[PAGE TEXT]
"""

Historic house in Hawaii, United States

Grove Farm is a historic agricultural site on Kauaʻi in the Hawaiian Islands.

==History==
German immigrant Hermann A. Widemann (1822–1899) started one of the first sugarcane plantations in Hawaii known as Grove Farm in 1854. During the American Civil War, the demand for Hawaii sugar grew, but Widemann supported the Confederate States. After leasing Grove Farm to its manager George Norton Wilcox (1839–1933) in November 1864, Widemann moved to Honolulu to work in the capital as a supreme court judge. Wilcox would later buy the plantation, and it remained in the family for over 100 years. Wilcox had an irrigation system built to bring water from the wet mountains to the flatter lower elevations where the crops were grown. This idea was later copied by many other planters in the islands.

In 1881, Princess Ruth Keʻelikolani sold some adjoining land, which grew the acreage by about a factor of ten. In 1903, the family hired Charles William Dickey to design a house for Ralph Wilcox and his wife Daisy Rice. Dickey also supervised a renovation of the main house in 1915 which removed interior walls to create large open spaces. From 1913 to 1917, a row of small houses were built for plantation workers. The houses were called Kaipu Camp after the Hawaiian name for a Chinese foreman of the plantation.

The main estate house has two bedrooms, writing room, two bathrooms, and a library on the first floor. A grand staircase leads up to the second floor which has more bedrooms. Behind the main house is a hexagonal gazebo styled after a Japanese teahouse, built in 1898. To the south is a guest cottage with two living areas from about 1890. Another single story cottage was built in 1877 for George Wilcox, and an office building was built in 1884. A number of support buildings include sheds and a garage.

Wilcox died in 1933, and the farm was left to nieces and nephews. This included the six children of his brother Samuel Wilcox (1847–1929) and Emma Lyman (1849–1943), daughter of missionary David Belden Lyman.
During World War II the farm started to diversify by growing other food crops to feed the growing population of the islands, including the military.

"""

[TASKS]
#1 Please copy the stretch of the Grove Farm text from "The main estate" through "including the military." word for word.
#2 Answer these from the Grove Farm text:
(a) In what year did Hermann A. Widemann start Grove Farm?
(b) Whom did the family hire in 1903 to design a house for Ralph Wilcox and his wife Daisy Rice?
(c) In what year was the hexagonal gazebo behind the main house built?
#3 Name every person in the Grove Farm text whose birth and death years appear in parentheses after the name, along with those years.
Use only the Grove Farm text, not outside knowledge.

[DATA LISTING]
"""

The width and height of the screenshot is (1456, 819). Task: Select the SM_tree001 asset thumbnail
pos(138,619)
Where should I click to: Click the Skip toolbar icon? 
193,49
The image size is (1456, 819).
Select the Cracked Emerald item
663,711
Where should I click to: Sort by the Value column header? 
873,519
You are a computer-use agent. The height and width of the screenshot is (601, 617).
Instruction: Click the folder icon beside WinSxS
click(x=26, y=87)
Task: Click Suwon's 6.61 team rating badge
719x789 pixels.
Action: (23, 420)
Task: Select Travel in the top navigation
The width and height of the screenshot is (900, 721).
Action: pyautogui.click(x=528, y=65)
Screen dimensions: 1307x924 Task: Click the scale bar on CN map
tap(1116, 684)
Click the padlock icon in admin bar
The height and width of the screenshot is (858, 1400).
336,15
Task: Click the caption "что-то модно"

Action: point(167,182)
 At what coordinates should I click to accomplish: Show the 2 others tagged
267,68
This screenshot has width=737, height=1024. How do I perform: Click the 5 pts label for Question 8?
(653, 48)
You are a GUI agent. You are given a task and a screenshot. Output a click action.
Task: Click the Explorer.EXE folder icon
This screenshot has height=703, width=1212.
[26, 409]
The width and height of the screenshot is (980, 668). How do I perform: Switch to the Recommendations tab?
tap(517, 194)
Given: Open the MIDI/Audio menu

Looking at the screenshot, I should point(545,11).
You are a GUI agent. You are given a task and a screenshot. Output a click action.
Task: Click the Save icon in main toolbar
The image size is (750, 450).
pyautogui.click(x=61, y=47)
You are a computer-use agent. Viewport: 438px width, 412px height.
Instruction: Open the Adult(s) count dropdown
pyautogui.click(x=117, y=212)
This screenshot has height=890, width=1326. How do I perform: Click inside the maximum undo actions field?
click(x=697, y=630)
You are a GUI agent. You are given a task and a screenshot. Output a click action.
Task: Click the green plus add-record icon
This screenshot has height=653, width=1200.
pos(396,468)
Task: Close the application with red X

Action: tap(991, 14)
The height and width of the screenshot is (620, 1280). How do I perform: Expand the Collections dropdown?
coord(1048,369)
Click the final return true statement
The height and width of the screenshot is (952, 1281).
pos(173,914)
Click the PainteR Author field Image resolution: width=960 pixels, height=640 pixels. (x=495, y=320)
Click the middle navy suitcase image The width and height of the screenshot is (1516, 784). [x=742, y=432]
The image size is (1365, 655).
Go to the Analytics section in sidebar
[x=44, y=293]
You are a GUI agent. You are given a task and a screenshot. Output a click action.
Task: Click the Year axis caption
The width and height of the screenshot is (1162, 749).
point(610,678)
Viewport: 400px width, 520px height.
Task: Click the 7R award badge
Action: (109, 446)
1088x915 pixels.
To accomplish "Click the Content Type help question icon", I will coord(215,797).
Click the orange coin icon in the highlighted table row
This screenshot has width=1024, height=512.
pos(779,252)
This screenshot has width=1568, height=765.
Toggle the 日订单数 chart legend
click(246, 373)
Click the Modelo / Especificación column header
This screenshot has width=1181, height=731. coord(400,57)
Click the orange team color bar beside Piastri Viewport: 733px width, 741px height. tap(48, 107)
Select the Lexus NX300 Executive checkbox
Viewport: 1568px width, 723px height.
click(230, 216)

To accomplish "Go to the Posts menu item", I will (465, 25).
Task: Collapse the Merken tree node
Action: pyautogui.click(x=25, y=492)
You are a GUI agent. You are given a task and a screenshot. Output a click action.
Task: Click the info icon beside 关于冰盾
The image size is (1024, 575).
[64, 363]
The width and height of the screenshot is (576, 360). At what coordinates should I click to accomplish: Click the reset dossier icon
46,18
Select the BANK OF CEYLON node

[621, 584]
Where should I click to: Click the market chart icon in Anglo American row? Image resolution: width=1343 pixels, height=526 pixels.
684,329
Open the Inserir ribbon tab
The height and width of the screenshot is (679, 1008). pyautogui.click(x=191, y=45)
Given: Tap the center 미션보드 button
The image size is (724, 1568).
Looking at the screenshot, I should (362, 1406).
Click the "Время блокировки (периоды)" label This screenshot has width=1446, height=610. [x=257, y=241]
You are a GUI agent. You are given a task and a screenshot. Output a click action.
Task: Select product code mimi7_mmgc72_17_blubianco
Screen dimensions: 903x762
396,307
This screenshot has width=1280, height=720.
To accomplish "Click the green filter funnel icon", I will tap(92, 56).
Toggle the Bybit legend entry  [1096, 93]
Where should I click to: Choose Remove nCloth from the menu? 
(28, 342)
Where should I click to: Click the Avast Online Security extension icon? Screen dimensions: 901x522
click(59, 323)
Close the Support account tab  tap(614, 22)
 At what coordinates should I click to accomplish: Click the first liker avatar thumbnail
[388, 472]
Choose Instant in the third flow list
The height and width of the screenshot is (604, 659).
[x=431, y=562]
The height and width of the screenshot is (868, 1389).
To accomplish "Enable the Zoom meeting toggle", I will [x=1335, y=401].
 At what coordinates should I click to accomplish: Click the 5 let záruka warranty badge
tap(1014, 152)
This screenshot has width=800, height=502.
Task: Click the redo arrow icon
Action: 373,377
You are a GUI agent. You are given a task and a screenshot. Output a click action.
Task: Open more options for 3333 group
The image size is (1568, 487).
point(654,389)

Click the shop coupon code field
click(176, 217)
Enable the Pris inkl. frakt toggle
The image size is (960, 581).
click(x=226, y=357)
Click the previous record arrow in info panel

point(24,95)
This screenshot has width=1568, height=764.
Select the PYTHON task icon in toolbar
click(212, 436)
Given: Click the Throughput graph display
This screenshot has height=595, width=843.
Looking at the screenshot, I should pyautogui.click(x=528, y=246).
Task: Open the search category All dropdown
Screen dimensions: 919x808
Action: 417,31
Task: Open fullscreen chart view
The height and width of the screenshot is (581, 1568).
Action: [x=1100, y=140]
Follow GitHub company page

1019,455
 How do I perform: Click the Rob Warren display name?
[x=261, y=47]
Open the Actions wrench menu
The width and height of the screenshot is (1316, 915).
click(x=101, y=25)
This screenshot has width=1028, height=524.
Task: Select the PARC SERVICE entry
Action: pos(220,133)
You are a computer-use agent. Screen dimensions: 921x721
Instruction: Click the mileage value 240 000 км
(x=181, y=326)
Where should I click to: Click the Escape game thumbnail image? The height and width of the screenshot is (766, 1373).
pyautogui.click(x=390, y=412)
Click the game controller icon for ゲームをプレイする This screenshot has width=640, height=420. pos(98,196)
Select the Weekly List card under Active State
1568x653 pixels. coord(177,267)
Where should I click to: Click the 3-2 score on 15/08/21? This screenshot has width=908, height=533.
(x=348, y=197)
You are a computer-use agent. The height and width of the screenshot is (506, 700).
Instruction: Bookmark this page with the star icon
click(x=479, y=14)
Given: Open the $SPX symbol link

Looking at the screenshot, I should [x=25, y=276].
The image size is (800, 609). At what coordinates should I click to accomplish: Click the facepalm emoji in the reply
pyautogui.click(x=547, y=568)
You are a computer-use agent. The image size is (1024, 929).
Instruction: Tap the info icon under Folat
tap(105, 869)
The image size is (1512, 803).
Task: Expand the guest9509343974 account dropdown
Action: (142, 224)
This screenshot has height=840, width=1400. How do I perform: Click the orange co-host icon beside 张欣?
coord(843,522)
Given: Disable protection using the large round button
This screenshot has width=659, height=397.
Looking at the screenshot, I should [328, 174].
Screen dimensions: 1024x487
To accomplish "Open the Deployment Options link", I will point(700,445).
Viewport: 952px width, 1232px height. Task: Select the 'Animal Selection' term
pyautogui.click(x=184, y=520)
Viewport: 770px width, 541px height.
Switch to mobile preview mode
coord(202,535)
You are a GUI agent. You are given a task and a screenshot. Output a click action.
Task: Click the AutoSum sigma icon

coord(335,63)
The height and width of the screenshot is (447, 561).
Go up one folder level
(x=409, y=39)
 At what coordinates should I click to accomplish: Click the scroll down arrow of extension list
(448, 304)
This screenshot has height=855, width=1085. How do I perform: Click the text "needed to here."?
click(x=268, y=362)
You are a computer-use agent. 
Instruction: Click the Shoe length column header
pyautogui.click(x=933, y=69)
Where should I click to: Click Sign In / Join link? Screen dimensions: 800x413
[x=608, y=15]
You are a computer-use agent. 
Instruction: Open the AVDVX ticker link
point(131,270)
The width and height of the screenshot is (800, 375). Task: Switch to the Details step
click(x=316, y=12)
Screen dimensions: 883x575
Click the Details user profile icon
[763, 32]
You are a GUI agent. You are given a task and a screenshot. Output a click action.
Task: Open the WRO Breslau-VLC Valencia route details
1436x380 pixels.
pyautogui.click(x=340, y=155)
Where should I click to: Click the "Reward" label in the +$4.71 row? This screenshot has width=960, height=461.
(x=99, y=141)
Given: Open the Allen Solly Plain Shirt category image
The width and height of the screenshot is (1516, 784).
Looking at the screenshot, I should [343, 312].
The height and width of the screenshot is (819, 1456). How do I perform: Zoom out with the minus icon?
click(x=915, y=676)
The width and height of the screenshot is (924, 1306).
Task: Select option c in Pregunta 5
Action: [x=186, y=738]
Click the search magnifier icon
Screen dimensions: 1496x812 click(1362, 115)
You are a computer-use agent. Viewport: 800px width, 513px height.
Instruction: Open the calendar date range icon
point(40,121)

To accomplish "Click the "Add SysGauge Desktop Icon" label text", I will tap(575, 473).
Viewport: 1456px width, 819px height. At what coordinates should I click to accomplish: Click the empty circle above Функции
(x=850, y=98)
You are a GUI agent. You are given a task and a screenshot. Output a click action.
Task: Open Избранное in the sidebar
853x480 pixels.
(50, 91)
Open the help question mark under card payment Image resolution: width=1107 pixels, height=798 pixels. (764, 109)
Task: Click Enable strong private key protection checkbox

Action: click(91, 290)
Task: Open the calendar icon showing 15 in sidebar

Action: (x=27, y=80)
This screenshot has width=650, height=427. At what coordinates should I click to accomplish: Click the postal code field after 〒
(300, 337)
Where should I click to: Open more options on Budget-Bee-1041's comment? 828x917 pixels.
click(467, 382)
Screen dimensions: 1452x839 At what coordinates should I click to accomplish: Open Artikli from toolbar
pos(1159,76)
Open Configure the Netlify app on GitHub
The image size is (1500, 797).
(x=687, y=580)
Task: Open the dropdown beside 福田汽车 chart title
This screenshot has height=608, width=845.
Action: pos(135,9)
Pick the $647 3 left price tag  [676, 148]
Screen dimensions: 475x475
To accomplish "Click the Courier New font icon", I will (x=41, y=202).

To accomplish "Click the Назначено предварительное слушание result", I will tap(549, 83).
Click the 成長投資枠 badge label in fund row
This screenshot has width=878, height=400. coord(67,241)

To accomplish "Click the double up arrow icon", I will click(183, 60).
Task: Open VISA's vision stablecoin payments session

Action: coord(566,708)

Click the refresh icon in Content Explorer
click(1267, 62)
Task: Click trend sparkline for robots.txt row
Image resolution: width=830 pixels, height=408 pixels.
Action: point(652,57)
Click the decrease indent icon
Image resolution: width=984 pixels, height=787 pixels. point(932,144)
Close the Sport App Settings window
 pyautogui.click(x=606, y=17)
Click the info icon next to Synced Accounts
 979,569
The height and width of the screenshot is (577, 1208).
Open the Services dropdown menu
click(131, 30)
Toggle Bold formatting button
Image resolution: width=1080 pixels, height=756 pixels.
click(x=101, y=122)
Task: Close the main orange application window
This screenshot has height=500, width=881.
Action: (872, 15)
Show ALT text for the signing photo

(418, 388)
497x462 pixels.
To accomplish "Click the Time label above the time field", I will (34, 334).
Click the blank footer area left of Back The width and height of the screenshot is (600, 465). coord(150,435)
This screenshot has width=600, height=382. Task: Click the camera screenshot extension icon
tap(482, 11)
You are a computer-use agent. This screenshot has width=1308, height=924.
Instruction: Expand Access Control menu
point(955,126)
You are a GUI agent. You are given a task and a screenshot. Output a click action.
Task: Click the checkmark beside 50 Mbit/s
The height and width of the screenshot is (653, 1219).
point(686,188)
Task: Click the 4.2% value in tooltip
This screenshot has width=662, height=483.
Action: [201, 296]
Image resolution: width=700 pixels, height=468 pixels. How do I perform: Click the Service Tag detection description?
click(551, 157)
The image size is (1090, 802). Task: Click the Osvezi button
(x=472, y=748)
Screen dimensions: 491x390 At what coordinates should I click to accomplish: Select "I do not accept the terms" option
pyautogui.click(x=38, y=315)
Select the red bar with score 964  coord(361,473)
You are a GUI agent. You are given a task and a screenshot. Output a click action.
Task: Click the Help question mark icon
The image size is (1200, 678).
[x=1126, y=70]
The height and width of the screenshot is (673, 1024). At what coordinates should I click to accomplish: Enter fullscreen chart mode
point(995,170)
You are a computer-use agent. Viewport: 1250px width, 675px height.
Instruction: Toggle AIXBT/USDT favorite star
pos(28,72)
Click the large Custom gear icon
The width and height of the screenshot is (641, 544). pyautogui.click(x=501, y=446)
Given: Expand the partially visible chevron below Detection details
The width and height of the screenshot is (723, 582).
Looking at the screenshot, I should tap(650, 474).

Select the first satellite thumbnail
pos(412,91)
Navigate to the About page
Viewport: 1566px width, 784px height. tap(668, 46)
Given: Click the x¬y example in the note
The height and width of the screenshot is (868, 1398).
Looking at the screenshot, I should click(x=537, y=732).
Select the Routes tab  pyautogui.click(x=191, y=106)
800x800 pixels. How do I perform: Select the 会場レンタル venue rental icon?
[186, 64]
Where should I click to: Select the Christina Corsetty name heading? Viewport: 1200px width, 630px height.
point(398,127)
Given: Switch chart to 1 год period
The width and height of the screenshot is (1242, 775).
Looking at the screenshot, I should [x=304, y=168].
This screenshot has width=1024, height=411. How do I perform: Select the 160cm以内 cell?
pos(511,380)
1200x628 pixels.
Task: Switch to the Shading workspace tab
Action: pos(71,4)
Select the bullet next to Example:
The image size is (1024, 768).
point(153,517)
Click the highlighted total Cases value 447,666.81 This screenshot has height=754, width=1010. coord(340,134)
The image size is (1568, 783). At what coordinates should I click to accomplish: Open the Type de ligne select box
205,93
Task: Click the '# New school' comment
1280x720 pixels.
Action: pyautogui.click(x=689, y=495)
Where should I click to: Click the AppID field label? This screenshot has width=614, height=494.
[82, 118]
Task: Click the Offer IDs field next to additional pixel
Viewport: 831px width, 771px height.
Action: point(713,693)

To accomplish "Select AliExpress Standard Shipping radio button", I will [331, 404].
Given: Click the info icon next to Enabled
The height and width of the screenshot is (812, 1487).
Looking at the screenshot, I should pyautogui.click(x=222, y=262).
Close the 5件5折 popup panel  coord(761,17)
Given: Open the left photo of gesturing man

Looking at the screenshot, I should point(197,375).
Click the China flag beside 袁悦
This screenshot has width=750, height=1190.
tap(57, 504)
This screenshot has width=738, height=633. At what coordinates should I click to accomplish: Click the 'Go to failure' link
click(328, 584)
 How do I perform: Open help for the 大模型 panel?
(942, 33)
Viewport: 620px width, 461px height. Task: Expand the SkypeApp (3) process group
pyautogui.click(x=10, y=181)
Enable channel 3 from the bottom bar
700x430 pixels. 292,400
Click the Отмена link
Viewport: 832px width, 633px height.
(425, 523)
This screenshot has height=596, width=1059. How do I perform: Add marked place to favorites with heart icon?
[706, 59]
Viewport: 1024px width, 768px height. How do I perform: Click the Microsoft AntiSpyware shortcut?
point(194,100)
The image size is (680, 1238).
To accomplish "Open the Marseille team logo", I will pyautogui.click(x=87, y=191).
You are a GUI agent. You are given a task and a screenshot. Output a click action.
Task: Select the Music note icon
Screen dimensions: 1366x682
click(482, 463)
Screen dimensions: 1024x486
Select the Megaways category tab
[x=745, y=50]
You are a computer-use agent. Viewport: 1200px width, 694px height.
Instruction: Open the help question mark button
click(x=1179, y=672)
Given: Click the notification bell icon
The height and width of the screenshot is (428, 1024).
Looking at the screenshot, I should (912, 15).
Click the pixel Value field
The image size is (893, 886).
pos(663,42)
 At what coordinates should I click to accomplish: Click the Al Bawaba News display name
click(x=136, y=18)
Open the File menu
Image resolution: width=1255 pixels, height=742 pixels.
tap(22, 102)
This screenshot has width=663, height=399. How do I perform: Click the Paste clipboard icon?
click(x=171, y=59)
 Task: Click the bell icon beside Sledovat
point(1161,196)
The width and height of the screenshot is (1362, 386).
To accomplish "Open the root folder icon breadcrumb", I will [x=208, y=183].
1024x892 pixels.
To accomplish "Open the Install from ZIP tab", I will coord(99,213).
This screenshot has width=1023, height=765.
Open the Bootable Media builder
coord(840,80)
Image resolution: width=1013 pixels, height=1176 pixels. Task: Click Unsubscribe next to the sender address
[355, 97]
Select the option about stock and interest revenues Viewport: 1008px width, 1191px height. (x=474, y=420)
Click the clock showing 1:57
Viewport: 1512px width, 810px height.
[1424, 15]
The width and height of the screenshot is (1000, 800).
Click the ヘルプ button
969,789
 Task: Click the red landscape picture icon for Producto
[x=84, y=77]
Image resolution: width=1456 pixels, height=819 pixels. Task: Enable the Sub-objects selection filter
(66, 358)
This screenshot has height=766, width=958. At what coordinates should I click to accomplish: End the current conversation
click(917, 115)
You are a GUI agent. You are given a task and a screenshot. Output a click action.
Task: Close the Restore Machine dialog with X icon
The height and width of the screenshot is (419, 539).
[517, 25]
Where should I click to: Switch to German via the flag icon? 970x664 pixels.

"""

[EXERCISE RESULTS]
#1
The main estate house has two bedrooms, writing room, two bathrooms, and a library on the first floor. A grand staircase leads up to the second floor which has more bedrooms. Behind the main house is a hexagonal gazebo styled after a Japanese teahouse, built in 1898. To the south is a guest cottage with two living areas from about 1890. Another single story cottage was built in 1877 for George Wilcox, and an office building was built in 1884. A number of support buildings include sheds and a garage.

Wilcox died in 1933, and the farm was left to nieces and nephews. This included the six children of his brother Samuel Wilcox (1847–1929) and Emma Lyman (1849–1943), daughter of missionary David Belden Lyman.
During World War II the farm started to diversify by growing other food crops to feed the growing population of the islands, including the military.

#2
(a) 1854
(b) Charles William Dickey
(c) 1898

#3
Hermann A. Widemann (1822–1899)
George Norton Wilcox (1839–1933)
Samuel Wilcox (1847–1929)
Emma Lyman (1849–1943)